## Assignment
When you reach the line that contains "Task: Open the Starry-2 Ltr image placeholder", begin copying exactly and continue through the last line below. Do not copy pictures.

Dataset excerpts

== Segment start ==

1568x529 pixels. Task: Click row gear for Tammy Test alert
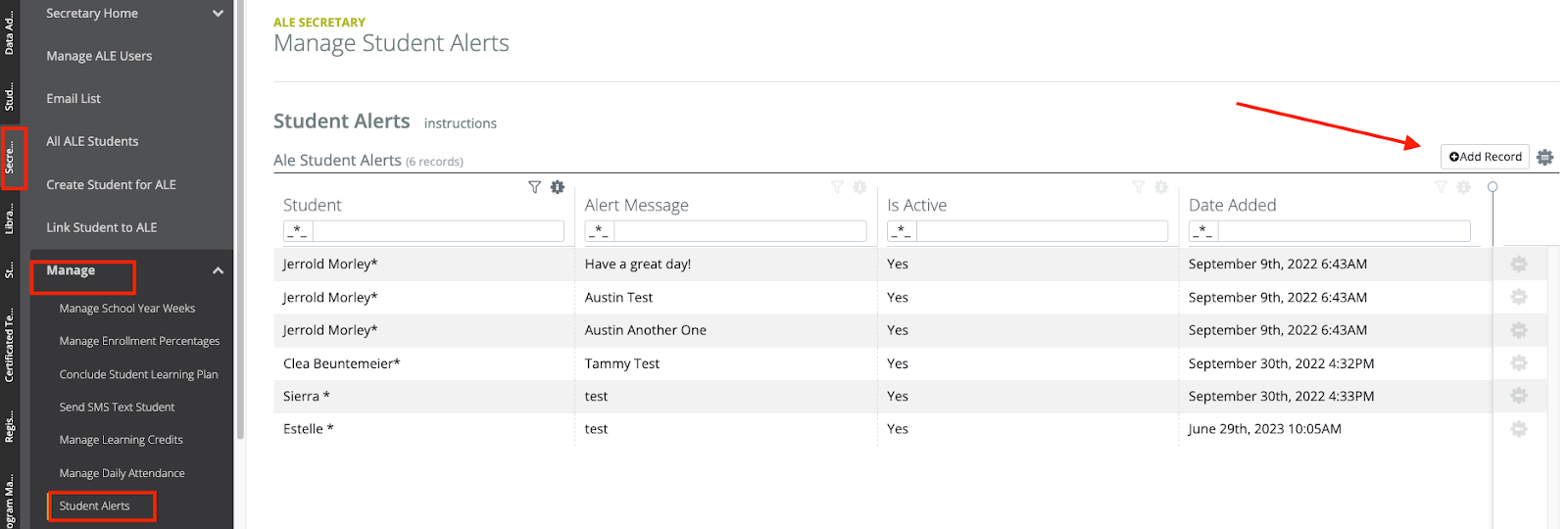click(1519, 363)
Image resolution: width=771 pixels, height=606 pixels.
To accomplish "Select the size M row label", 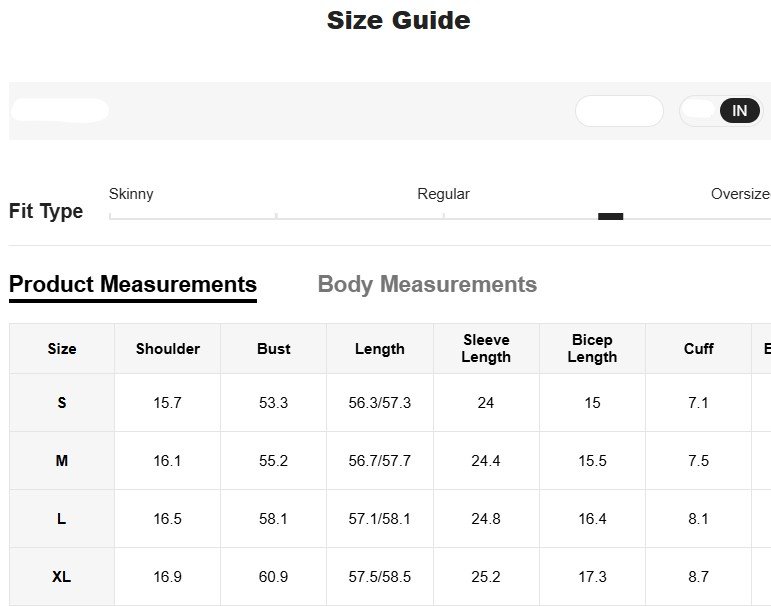I will [x=62, y=461].
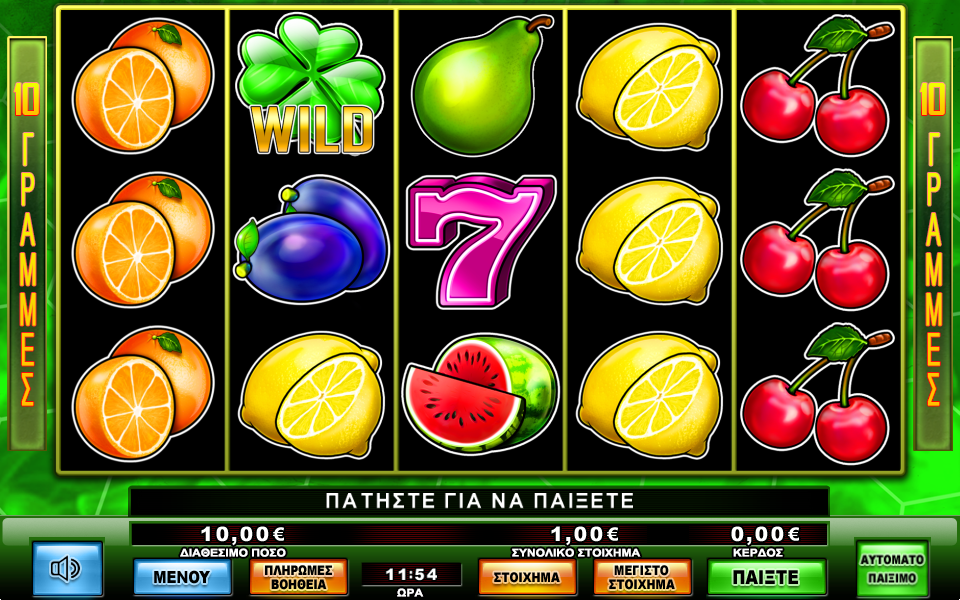Click the lemon in the second reel
The height and width of the screenshot is (600, 960).
(x=311, y=394)
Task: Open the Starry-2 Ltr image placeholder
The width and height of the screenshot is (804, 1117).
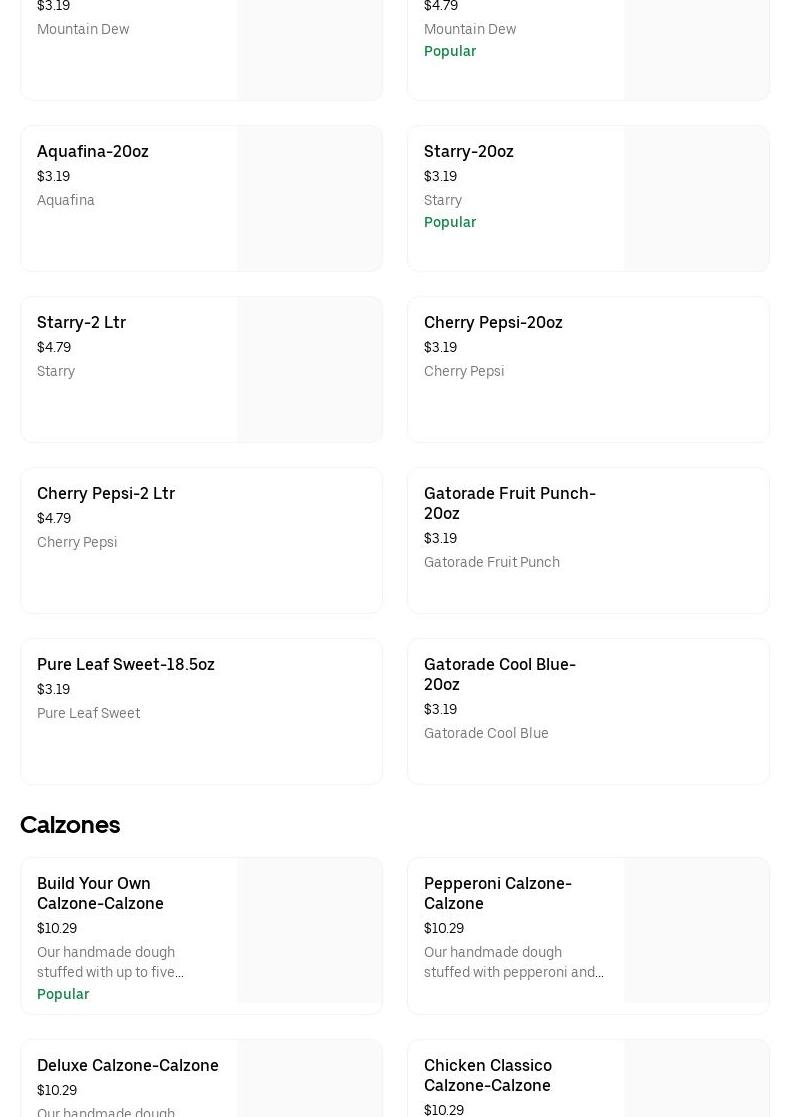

== Segment end ==

## Exercise result
Task: Open the Starry-2 Ltr image placeholder
The width and height of the screenshot is (804, 1117).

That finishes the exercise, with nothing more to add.